Соболевых. Я уже знал. Я не выбрал - я просто взял нож.

Попался хороший (хотя и в ознобистую руку), складной. Я

сунул его в ботинок, за носок. Идти можно, только не

прыгать. Лезвием вниз. Нет, закрыть, следует нож

закрыть, иначе порежусь, в ботинок натечет... ботинки

киллера. Шаг в шаг. Следил убийца на асфальте, бежал

бродяга с Сахалина... - Ерничающие, глуповатые, скачущие

мыслишки (уже с самонасмешкой), пока человек,

ожесточаясь, собирает себя и волю в одно целое.

Взял я и колбасы, чужой, своей не было, грамм

двести-триста, заскочил на бегу в квартиру к Курнеевым:

Курнеев добр дать (да и жена Вера сердобольна).
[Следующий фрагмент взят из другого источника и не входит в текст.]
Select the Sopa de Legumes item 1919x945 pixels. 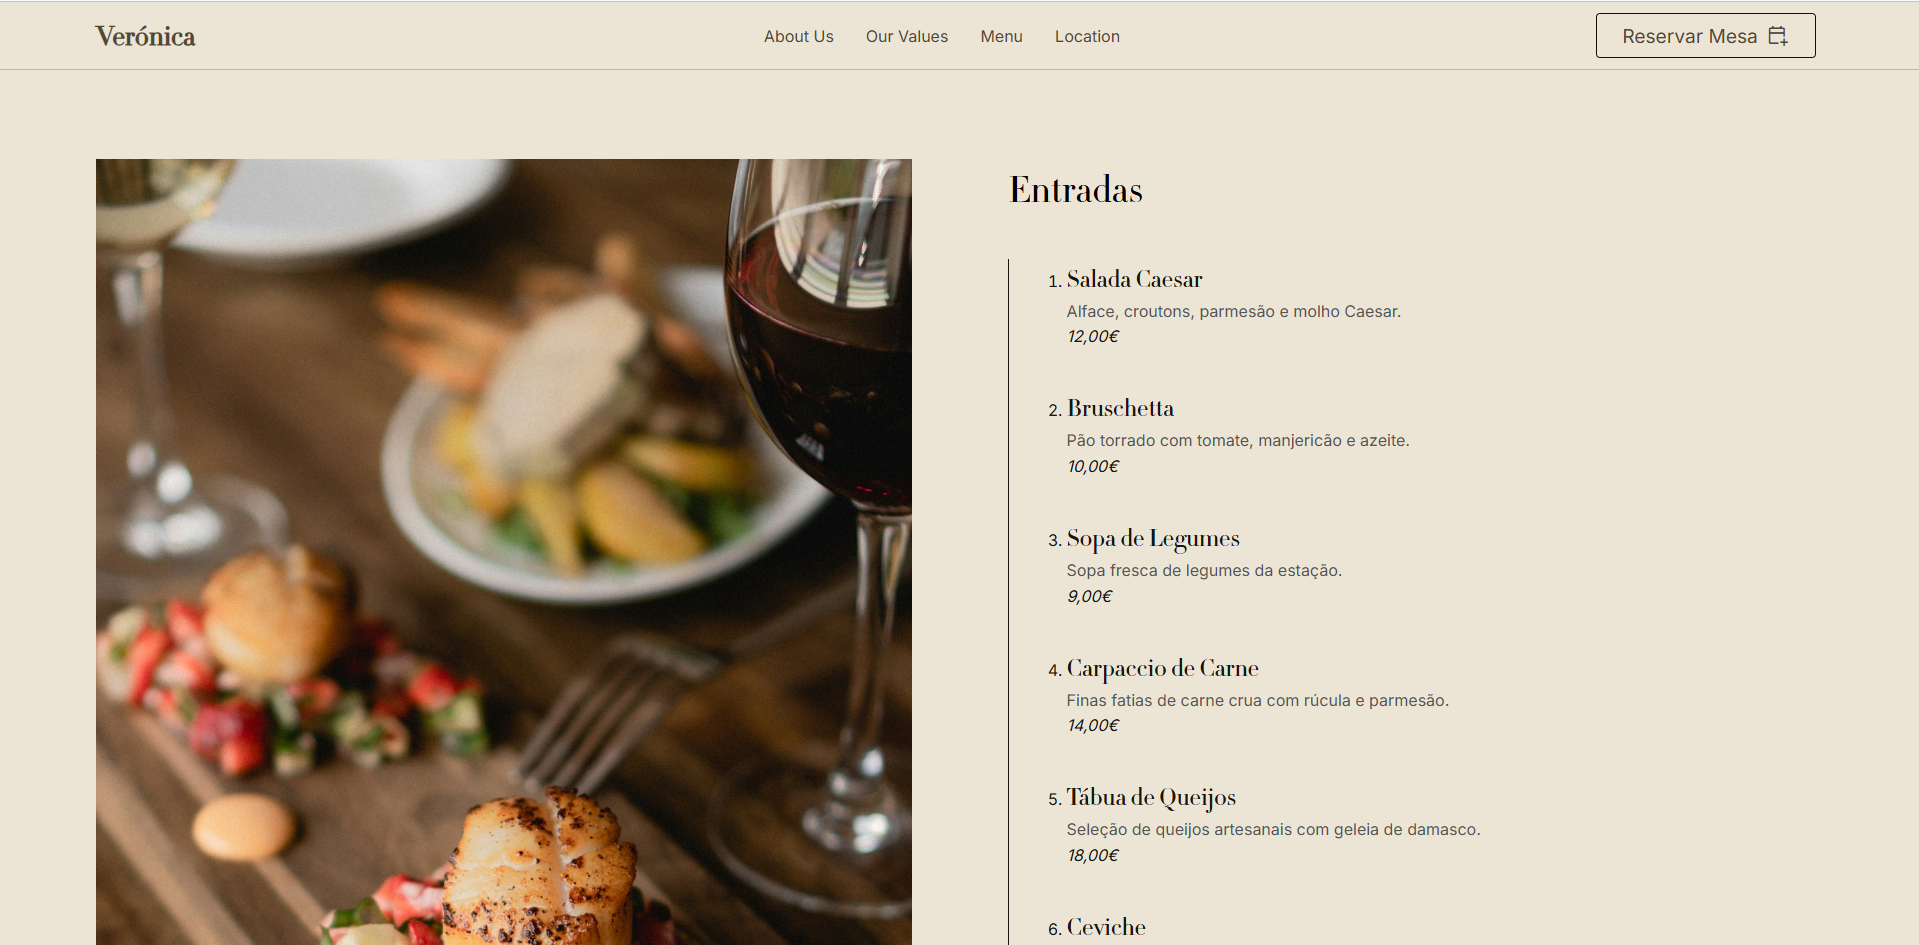[x=1153, y=539]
Вышел в

коридор. Крупно колбасу порезал, порубил кругляками,

молодец, сказал я себе, - вот сейчас молодец. Если Чуб

учует, угадает, я не дрогну. К твоей, мол, будущей

(обещанной) выпивке взял закусь и нож, не кусать же

колбасу нам обоим в очередь...

Я выскочил на улицу, он меня ждал, минуты три прошло

(пять?..), я сделал вид, что придавлен хмелем, что чуть

пошатываюсь и, конечно, алчно хочу водки. (Но я уже не

хотел. Ничего не хотел.)

- Ну? и где ж колбаса?

Я постучал по груди. Кусок выпирал заметно. Чуб (как

легка и быстра, как умела его ощупь) коснулся меня

рукой, убедился - и мы пошли дальше.

Наши с ним ночные поиски, хожения, как говорили в

старину, имели своей внешней и вроде бы единственной

целью выпивку. Шли бок о бок ночной Москвой, как это

водится у безденежных алчущих агэшников. Просто выпить

где-то водки. На халяву. Хотя бы сколько.

Но замыслами отличались - Чубик очень определенно

нацелился "выдоитьС меня, узнать больше и пространнее о

писателях, кто уже с именем и с судьбой; да и о

безымянных тоже. (Раз уж сообщение, раз уж я позвонил -

должна же быть там своя тыща слов.) Как я убедился

после, он хотел услышать любой наворот, всякую сплетню,

раздутую хоть до полной неправдоподобности, до мифа

(отчет о мифе - тоже информация). Хотел услышать о том и

о той, их деньгах, их смятых постелях, о визах, был или

почему не был на приеме в посольствах - обыденщина

стукачества, мало кому важная, уже и безвкусная, как

перетертая пища. (И все же кому-то нужная, а ему,

Чубику, необходимая - работа, зарплата.) Как-никак труд.